Richard Marcinko, a Czech on both sides of the family, grew up in the small mining town of Lansford, Pennsylvania. He joined the UDT, or frogmen, two years after joining the US Navy in 1958. From there he went to the OCS, then to the SEALs during the Vietnam war for two tours of duty, then he ended up first commanding SEAL team 2 and finally being given just six months to assemble and ready a new unit, SEAL team 6 in 1980.
The top brass were impressed by Marcinko's abilities, so they put him on an unprecedented job for which he was perfectly suited: assemble a task force known as Red Cell, a group designated to probe and assault US military installations to identify weak points and measure readiness.

After his successful career as a professional soldier, Marcinko has enjoyed a second career as an author, first hitting the best-seller lists with his autobiography and then topping it off with another six books based in part on his real experiences and drawing upon his military expertise. It is safe to assume that this is the man who popularized the term "SpecWar" with a wide audience through his books.

Early in the Vietnam conflict, SEALs were considered just another soldier. They were used on common missions alongside regulars. Most military officers had no idea what they were capable of. They were not sent on specialty missions and didn’t get to fight the way they were trained. It wasn’t until Richard Marcinko was fighting that they started to be used the way they are supposed to. He forced the officers to let him write up his own missions and then go out and find the enemy. Seek and Destroy missions were often done by SEALs. They started to go on specialized missions with the help of reluctant officers and Marcinko. He fine tuned SEAL tactics and fought the way he wanted to.

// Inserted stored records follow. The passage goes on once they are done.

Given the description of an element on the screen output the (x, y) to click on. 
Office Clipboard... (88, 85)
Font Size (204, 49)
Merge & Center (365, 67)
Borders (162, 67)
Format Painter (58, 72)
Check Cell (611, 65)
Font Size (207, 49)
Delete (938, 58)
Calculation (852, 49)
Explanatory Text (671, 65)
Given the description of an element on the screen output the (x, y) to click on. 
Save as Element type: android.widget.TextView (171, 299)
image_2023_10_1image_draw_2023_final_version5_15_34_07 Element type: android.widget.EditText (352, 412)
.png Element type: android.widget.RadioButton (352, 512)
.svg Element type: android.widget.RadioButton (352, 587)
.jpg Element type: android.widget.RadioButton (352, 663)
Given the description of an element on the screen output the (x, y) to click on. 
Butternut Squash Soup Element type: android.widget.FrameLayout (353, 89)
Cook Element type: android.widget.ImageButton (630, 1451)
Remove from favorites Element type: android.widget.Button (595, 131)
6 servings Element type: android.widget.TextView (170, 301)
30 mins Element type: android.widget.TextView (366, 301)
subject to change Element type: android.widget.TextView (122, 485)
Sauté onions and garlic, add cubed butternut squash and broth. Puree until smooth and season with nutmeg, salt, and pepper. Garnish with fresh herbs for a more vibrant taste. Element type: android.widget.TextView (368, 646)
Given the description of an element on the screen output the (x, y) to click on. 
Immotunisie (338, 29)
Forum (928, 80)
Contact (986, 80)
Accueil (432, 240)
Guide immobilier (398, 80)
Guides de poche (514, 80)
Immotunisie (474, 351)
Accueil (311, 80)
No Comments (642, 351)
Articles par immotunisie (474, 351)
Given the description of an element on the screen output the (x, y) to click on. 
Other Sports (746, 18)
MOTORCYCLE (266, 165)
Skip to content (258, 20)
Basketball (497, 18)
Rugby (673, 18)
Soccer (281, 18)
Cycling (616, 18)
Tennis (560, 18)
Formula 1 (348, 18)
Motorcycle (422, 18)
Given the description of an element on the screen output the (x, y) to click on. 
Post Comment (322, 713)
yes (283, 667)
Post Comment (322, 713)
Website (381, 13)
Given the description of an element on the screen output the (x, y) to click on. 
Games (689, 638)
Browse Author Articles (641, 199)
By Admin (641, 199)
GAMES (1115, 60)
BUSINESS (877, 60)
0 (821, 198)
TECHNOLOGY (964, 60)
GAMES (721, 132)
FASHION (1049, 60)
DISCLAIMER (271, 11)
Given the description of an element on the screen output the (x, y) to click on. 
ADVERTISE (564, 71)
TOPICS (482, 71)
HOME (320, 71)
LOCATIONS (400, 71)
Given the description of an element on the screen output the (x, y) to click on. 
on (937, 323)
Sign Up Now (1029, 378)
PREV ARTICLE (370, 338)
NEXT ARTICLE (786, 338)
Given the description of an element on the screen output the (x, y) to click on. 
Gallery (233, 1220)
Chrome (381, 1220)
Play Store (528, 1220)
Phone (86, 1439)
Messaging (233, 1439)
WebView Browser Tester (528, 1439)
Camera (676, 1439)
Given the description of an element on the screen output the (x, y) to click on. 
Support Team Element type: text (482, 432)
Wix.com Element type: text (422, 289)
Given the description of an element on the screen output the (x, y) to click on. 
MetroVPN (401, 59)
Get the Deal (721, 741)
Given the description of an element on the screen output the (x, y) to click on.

A good majority of the officers he came into contact with were severely disgusted with his attitude towards superiority and this type of thing eventually got him kicked out of the military and a prison sentence. In Vietnam, his group racked up a staggering amount of kills and eventually had their tactics down so well they would periodically infiltrate enemy territory farther than anyone could have fathomed. His group was involved in uncountable intelligence intercepting missions, which bettered not only his situation, but also that of the entire military force in Vietnam. Most of Marcinko’s specific tactics are probably still in use today. He thought up the retrieval of a person from a plane and tried it himself. He served 2 tours in Vietnam and both times made the SEAL a respected title. Before his appearance, SEALs were not used probably at any stretch.

What he did for the military and SEALs specifically, is what makes them what they are today. The use of SEALs in Vietnam got better as the war went on. If Marcinko hadn’t been such the SEAL advocate that he was at that time, the military would be much different right now and the outcome of Vietnam could have been much worse in terms of casualties. He used his forces so effectively, that the enemy eventually put bounties on his group and on his head. I shudder to think how the military would be run if it didn’t have the kinds of people like Marcinko, and the very high-ups were making all the calls. It would be a much different military now, and it would have been a much different war in Vietnam.